» Work item A:
Using the out-of-network bills article, answer these:
(i) According to the research by Loren Adler et al, what percentage of elective inpatient care procedures can lead to surprise out-of-network bills?
(ii) Which state's new law requires providers to tell patients if they are out of network?
(iii) How many other states, at minimum, are reviewing the issue or considering action on it?
» Work item B: Set down the stretch of the out-of-network bills article from "New Jersey- New" through "of this topic.", copying it word for word.

» Passage shown:
Week In Washington: Out of Network Bills

September 21, 2018

Out of Network Bills

Surprise balanced billing is quickly becoming one of the hottest health policy topics. Surprise balanced billing is when “patients cannot avoid being treated by providers outside their health plan’s contracted network”. The end result of such of an experience is that patients can see very high bills for which they were personally responsible, even if they weren’t aware (or sometimes conscious) when the choice is mad. While it’s often thought of a problem only for emergency department procedures, researchers have uncovered that the problem is more widespread that initially thought. Loren Adler et al’s research have found that 9% of elective inpatient care procedures can lead to surprise out of network bills. The research also found that currently that ED visits which can lead to surprise bills over 20% of the time. Given the scope of the problem, state and federal policy makers have started to tackle the issue.

New Jersey- New Jersey recently passed a new law requiring providers to inform patients if they are out of network, provide expected costs of the service and disclosures of patient’s financial responsibility. The bill also provides some requirements on emergency services and arbitration procedures. California also recently passed a bill that improves transparency for potential surprise billing and limits their cost to consumers. At least five other states are reviewing the issue or considering actions of this topic.

» Supplied data:
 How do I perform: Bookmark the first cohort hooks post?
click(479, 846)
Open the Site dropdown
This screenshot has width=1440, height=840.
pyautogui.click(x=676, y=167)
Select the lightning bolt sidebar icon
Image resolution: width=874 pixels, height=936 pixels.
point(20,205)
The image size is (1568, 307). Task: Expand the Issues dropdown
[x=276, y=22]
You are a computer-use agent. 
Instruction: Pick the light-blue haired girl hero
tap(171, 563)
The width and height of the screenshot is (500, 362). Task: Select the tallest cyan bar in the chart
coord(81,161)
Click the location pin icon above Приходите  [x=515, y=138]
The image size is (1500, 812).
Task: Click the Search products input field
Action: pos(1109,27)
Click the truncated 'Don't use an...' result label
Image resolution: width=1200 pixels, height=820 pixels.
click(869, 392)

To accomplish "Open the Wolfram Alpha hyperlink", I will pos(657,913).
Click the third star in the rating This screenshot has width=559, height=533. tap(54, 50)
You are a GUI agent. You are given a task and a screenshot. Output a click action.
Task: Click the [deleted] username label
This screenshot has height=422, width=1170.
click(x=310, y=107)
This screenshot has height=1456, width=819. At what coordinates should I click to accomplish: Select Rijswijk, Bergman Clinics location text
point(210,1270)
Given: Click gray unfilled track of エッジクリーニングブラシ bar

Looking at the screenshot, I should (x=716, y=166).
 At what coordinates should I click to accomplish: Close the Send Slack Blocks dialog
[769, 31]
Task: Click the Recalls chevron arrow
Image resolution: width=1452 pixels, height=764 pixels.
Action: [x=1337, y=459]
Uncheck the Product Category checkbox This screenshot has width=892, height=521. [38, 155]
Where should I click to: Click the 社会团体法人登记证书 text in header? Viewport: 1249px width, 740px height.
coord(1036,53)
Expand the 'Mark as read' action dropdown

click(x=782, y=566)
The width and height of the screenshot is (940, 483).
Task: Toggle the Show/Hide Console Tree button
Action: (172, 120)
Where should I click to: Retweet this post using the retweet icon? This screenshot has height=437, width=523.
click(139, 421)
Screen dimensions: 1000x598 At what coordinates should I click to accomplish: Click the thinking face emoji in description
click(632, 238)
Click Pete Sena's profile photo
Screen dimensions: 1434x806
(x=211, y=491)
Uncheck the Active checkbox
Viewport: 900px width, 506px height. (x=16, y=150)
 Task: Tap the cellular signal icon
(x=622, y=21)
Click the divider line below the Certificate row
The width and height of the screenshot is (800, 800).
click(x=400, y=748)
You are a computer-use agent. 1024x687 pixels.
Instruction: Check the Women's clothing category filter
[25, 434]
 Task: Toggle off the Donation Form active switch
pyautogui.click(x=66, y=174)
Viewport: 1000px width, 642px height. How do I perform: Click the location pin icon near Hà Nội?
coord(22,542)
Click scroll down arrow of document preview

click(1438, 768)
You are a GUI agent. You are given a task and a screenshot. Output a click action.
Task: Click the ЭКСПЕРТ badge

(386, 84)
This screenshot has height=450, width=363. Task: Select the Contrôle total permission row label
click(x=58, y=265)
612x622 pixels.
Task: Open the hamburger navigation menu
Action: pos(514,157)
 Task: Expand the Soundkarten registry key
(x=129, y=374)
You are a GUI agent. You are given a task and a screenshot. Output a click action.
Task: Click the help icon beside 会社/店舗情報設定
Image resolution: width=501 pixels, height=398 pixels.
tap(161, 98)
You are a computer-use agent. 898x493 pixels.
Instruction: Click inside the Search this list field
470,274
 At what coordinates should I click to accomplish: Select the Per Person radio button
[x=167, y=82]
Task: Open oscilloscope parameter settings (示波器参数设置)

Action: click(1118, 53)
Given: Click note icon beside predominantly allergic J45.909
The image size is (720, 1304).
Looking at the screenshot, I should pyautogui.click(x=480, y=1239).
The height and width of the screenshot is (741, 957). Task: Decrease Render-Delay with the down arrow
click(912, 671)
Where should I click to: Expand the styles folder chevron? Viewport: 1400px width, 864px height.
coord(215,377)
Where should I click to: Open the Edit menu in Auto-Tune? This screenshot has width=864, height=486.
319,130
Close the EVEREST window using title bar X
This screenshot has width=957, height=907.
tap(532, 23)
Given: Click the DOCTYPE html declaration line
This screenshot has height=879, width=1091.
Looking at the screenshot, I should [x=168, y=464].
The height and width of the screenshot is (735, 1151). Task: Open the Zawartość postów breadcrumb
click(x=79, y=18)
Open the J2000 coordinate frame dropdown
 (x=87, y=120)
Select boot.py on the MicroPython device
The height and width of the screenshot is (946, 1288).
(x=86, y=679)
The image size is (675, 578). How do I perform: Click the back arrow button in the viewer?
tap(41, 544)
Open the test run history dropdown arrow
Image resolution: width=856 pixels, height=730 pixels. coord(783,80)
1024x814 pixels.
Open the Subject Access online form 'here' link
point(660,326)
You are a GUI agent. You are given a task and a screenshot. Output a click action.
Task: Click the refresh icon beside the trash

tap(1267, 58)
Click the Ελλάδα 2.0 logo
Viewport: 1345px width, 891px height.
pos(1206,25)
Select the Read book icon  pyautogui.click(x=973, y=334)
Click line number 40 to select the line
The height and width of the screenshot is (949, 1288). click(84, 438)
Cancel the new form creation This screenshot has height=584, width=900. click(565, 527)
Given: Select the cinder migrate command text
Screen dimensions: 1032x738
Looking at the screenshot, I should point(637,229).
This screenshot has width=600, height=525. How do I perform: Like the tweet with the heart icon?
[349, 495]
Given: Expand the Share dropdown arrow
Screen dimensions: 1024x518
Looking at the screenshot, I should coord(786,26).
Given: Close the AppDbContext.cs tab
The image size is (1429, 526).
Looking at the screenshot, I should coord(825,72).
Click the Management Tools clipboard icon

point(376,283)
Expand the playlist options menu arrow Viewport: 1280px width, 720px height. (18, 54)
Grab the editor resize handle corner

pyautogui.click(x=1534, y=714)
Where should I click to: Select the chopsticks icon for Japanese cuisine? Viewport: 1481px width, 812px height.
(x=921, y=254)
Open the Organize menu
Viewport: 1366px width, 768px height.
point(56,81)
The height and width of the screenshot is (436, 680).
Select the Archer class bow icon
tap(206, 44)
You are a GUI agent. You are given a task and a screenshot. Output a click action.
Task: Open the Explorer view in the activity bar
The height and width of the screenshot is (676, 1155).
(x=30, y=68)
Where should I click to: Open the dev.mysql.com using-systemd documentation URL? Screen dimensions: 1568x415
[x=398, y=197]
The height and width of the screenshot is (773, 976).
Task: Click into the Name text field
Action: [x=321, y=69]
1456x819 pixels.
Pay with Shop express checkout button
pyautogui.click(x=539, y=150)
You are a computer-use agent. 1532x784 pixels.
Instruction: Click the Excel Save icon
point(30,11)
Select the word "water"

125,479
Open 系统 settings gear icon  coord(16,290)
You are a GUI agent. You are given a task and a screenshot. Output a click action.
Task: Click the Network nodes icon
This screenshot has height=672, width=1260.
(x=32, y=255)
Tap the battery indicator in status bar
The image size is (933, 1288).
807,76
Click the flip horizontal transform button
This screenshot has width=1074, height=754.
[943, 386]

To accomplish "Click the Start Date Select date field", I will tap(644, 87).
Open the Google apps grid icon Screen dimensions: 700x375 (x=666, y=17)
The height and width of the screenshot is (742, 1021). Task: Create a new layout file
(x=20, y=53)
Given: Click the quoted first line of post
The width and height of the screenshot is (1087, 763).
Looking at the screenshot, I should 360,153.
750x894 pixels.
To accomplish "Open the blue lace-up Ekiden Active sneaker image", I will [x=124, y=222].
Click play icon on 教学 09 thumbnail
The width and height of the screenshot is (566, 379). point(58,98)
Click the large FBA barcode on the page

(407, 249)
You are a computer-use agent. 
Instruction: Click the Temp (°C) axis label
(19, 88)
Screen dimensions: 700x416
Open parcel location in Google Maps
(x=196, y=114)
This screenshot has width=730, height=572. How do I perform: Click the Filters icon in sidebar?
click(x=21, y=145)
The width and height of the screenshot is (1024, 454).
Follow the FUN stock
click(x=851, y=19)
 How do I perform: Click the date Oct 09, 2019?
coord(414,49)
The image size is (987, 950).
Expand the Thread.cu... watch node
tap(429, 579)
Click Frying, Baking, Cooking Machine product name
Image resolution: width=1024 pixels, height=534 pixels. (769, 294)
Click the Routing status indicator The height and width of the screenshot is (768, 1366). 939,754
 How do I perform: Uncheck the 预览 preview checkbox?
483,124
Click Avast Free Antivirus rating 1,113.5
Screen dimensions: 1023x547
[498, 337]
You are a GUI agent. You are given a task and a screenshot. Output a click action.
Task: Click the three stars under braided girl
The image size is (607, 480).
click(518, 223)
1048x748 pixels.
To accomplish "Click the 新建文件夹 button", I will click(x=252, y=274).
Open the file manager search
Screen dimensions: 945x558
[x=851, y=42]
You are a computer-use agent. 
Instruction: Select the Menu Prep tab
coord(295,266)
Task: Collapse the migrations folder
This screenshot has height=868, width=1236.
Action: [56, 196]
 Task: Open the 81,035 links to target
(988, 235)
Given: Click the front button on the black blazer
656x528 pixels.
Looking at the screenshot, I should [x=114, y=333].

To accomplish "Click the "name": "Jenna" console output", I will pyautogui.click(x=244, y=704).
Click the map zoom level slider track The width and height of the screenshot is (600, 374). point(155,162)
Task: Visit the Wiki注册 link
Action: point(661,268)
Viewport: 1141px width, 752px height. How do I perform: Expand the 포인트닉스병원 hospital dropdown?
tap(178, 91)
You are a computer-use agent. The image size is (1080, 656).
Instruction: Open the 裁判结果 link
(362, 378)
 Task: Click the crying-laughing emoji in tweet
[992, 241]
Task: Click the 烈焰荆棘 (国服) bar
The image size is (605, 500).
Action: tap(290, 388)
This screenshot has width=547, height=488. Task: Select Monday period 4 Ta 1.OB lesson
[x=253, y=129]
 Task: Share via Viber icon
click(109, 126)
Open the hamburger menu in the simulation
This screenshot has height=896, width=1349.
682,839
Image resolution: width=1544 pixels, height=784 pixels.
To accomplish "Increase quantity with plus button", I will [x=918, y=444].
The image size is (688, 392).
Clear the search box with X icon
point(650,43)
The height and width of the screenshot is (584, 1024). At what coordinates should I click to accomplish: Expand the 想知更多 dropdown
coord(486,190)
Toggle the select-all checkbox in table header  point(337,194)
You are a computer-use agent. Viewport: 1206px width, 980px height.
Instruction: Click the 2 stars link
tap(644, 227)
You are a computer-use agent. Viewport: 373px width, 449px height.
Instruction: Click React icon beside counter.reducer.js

» Task output A:
(i) 9%
(ii) New Jersey
(iii) At least five

» Task output B:
New Jersey- New Jersey recently passed a new law requiring providers to inform patients if they are out of network, provide expected costs of the service and disclosures of patient’s financial responsibility. The bill also provides some requirements on emergency services and arbitration procedures. California also recently passed a bill that improves transparency for potential surprise billing and limits their cost to consumers. At least five other states are reviewing the issue or considering actions of this topic.